Taking inspiration from her, from J. Glenn Gray’s The Warriors, In Defense of Politics by Bernard Crick (not incidentally a George Orwell biographer), I wrote my own treatise to define (and confine) politics and the political experience. American Republic is the result. It is short in length, terse in language, but even after additional years working at the international level (I completed the manuscript in 2007) continues to reflect my understanding and experience.
I have added to this very modest theory of politics because, in part, the corpus is so small, so little populated by those with the real-world subjective experiences of men and women in politics, and continues to be dominated by the pessimistic, the cynical, and the small. Even other works — such as Max Weber’s Vocation lecture that gave us the inimitable analogy of politics as the “strong and slow boring of hard boards” — remain ultimately cynical and detached from the real work of politics.

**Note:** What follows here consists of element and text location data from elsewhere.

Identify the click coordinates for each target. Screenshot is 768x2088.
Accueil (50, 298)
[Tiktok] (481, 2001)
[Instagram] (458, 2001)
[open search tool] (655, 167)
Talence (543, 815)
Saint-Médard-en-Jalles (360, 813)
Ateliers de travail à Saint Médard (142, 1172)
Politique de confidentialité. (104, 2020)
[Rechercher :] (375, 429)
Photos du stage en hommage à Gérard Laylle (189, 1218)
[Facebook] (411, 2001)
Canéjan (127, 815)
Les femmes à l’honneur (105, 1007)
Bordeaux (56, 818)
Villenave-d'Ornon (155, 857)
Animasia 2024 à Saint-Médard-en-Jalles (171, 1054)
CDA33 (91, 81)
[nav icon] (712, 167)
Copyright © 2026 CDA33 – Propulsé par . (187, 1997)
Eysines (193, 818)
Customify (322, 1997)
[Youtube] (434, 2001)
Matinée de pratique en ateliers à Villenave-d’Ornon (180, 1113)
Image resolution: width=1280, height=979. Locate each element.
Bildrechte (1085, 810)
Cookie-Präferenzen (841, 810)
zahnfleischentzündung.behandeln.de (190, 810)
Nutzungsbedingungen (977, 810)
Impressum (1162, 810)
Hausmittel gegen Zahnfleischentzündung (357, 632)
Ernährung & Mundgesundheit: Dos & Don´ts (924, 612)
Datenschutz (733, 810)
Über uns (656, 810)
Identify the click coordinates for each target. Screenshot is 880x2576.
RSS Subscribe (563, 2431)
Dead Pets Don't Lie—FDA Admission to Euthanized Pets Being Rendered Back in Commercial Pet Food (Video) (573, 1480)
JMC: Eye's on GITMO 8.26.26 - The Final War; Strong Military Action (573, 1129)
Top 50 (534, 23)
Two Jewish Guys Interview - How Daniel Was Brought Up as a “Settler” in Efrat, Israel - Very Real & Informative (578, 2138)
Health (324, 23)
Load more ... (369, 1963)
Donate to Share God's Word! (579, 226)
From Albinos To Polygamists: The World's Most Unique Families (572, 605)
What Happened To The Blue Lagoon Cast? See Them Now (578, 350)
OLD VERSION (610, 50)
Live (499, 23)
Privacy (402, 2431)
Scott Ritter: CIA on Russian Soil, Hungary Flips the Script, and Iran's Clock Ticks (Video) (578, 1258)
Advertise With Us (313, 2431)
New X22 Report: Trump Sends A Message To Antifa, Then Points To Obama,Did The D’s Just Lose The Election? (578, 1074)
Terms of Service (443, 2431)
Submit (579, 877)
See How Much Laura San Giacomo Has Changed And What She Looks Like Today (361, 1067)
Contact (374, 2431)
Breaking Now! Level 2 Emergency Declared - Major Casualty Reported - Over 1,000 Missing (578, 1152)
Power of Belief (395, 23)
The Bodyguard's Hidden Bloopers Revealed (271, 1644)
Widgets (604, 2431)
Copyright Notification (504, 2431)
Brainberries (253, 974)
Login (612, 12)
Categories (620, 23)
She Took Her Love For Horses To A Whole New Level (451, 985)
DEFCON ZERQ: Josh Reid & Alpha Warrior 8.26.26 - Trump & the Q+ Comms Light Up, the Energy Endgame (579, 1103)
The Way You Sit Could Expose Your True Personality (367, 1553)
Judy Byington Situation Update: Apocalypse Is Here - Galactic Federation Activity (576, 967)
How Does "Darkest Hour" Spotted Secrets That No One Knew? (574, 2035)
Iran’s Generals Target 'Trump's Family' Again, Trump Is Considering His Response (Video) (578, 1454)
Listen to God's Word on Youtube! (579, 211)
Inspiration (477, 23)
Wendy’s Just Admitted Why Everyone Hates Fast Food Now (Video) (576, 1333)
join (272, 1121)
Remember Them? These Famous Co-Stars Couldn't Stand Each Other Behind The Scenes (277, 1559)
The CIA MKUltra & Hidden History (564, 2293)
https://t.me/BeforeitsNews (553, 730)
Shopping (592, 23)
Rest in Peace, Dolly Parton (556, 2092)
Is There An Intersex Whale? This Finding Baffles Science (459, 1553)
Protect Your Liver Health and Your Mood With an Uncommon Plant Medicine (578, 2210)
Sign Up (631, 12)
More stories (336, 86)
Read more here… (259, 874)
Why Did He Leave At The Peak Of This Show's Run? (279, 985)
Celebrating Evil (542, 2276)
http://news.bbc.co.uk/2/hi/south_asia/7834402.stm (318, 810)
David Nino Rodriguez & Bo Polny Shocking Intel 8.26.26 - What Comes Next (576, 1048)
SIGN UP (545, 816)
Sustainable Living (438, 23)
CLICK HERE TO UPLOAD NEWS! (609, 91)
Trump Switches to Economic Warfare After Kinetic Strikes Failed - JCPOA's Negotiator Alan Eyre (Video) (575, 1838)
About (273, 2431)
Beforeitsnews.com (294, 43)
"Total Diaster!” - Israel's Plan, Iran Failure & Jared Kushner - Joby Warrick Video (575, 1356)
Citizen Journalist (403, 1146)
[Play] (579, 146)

For politics is (as I noted in an earlier post), in the words of Vaclav Havel, “the art of the impossible.” Arendt eerily presaged these words a generation before him, using the words “miracle” and “improbable” to describe what politics could achieve. Politics allows for collective moral action and only through politics can the great progress of the ages be accomplished. Without politics human beings inhabit a great moral waste. Civilization as we comprehend it could not exist without politics. I hope this small work advances this understanding.